How awful is this resort?  I've read mixed reviews all regarding 1 bedroom units. I have a 2 bedroom sleeps 6 with full kitchen on hold with RCI. Plusses are that we will be in a part of Italy we've not yet explored and we could invite another couple to join us.

Has any Tugger stayed here recently?  Or in the past and not written a review for TUG?

Comments much appreciated, thanks!


----------



## dsmrp (Apr 27, 2016)

We stayed there about 2 years ago. 
I would definitely throw this one back;  not worth the RCI points.
The unit we had was functional at best, pretty small, and probably one of the oldest, least repaired bldgs.
The 2nd bedroom was odd shaped, more like an L.  I used the twin bed to store my suitcase and clothes.

Lots of disrepair in the exterior of the buildings.
The pool and small locker rooms were okay.

Mostly we saw Italians staying at Assisi, probably from their sister resort outside Rome.
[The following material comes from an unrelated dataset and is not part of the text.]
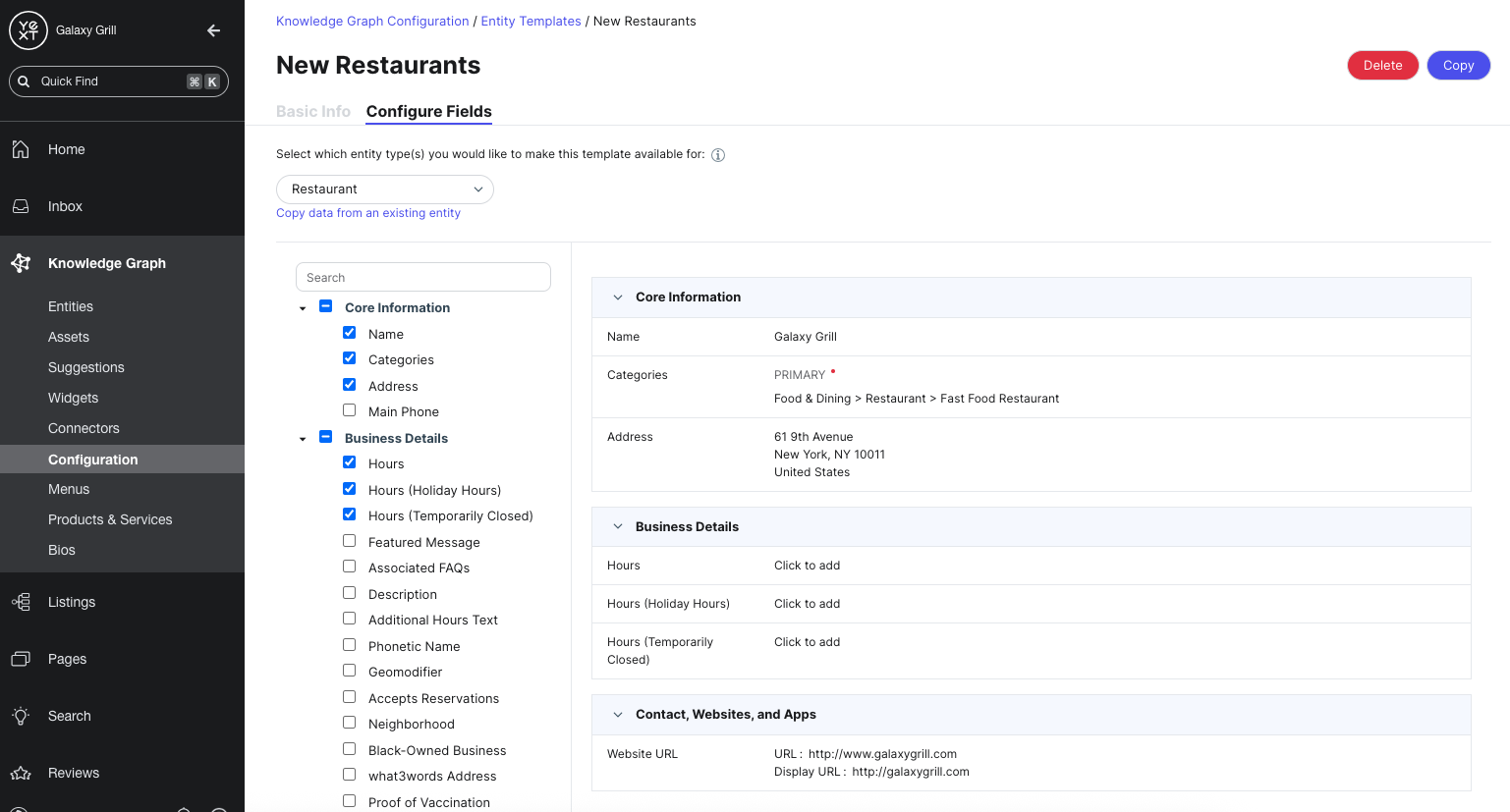Click the Listings icon in sidebar
The image size is (1510, 812).
[x=21, y=602]
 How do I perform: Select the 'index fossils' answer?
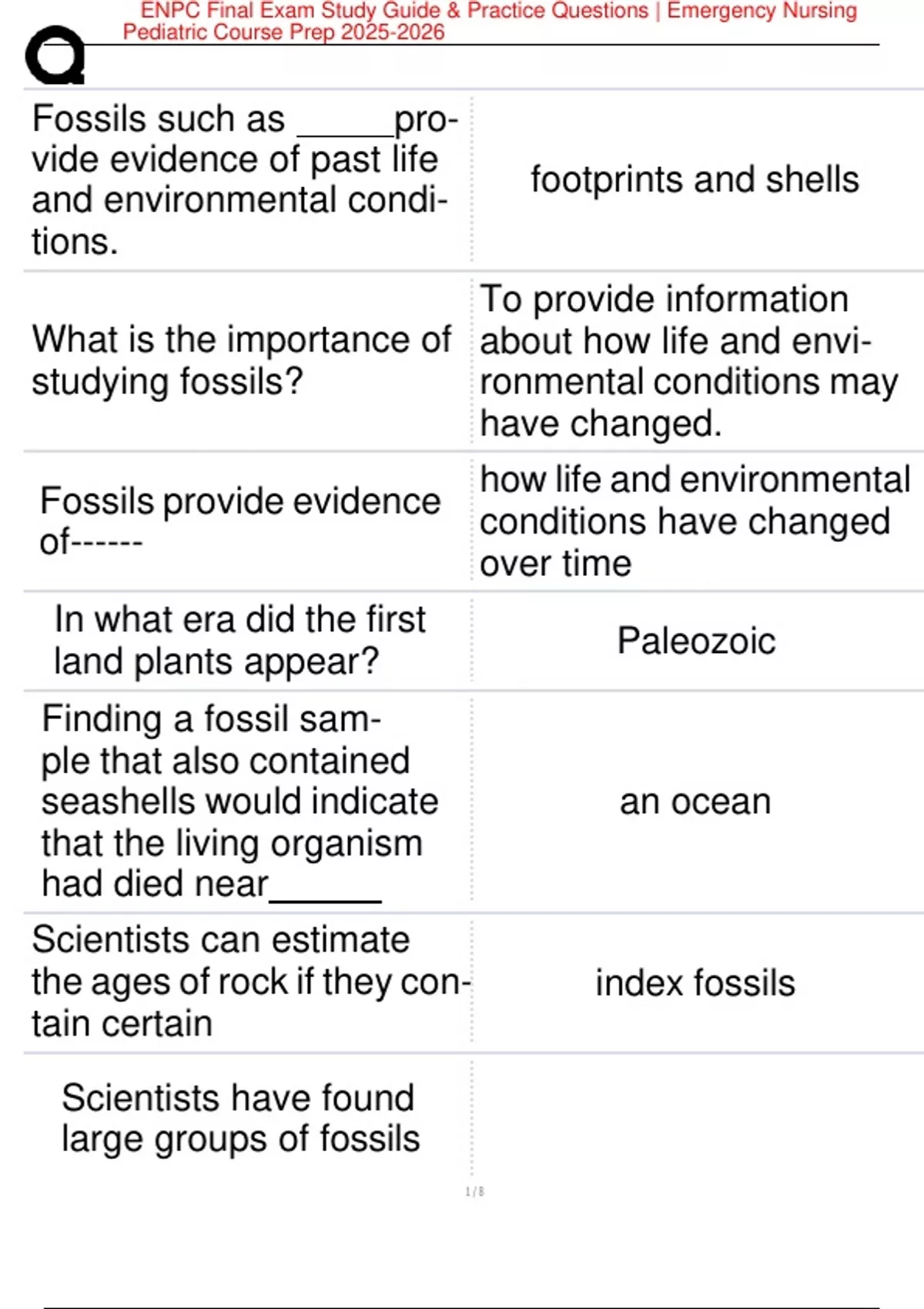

Assisi itself is an interesting area;  worth going to look at for a couple of days.  There are better places to stay down in the valley, or inside Assisi itself.


----------



## beejaybeeohio (Apr 27, 2016)

*Thanks, Sandra*

I also found reviews on Trip Advisor that were far from complimentary.  I will throw this hold back in the pool!


----------